Remote Controlled: ‘Star Trek: Discovery’ Cast, Creators on Reinventing Sci-Fi Franchise

By Daniel Holloway

LOS ANGELES (Variety.com) – Welcome to “Remote Controlled,” a podcast from Variety featuring the best and brightest in television, both in front of and behind the camera.

In this week’s episode Variety senior TV reporter Daniel Holloway speaks with the cast and executive producers of CBS All Access drama “Star Trek: Discovery” at a Television Academy post-screening Q&A in Los Angeles.

The series, which premiered last year, takes place, like its franchise predecessors, in a future where humanity has joined forces with its galactic neighbors to explore the cosmos. But “Discovery” strikes a more urgent note than previous iterations of “Star Trek.” The new series stars Sonequa Martin-Green as Michael Burnham, a rising Starfleet officer who precipitates a war with the alien Klingon Empire and is stripped of her rank — before being given a second chance aboard a mysterious starship on a secret mission.

Martin-Green, an alum of “The Walking Dead” who is the first African-American woman to play the lead in a “Star Trek” series, said that her husband took video of her reaction when she found out a year and a half ago that she had landed the part of Burnham.

“Obviously there were tears,” Martin-Green said. “It was such an incredible moment. It felt almost revolutionary, and a deep honor, and a blessing.”

“Did you guys ever watch ‘Sesame Street’?” executive producer and series co-creator Alex Kurtzman asked the screening crowd, comparing Martin-Green’s reaction video to shots in the children’s television show when the camera would hold steady while Muppets pinballed around the frame.

In the Season 1 finale, Martin-Green’s Burnham and Mary Chieffo’s Klingon warrior L’Rell set aside their differences and work together to stop the war between their factions.

“Here you have these two women who seem like enemies, like you were saying, and realizing that there is no difference between us, which is very ‘Star Trek’,” Martin-Green said. “There is nothing different between us.”

Martin-Green noted that in a piece of a scene cut from the season-one finale, Burnham turned to L’Rell and said, “Today she’s not my enemy.”

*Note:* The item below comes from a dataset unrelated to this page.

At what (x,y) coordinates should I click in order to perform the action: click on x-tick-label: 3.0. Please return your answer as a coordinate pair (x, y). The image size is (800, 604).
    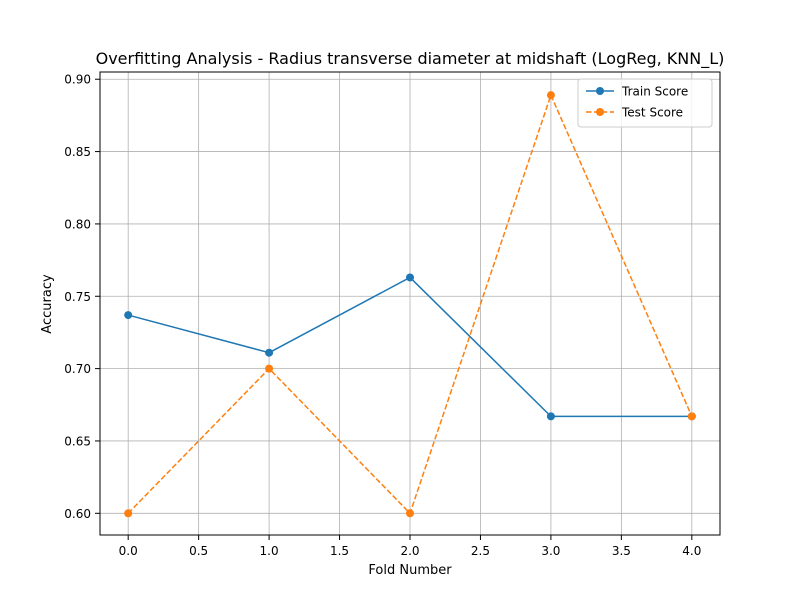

Chieffo added that the mutual culmination of Burnham and L’Rell’s respective storylines was “so profound.”

As Dr. Hugh Culber, Wilson Cruz played half of the first openly couple in “Star Trek” history opposite Anthony Rapp as Lt. Paul Stamets. Cruz recalled receiving an email from a young fan in Germany who wrote that watching watching “Discovery” has helped inspire him to come out as gay to his mother.

“For me, that’s what it’s about,” Cruz said. “In this moment that we get to help this generation imagine a future worth their while. That we get to express to them a future where they are celebrated for their differences, not just tolerated. That our loves ar eequal in scope and beauty and to be part of that is life altering.”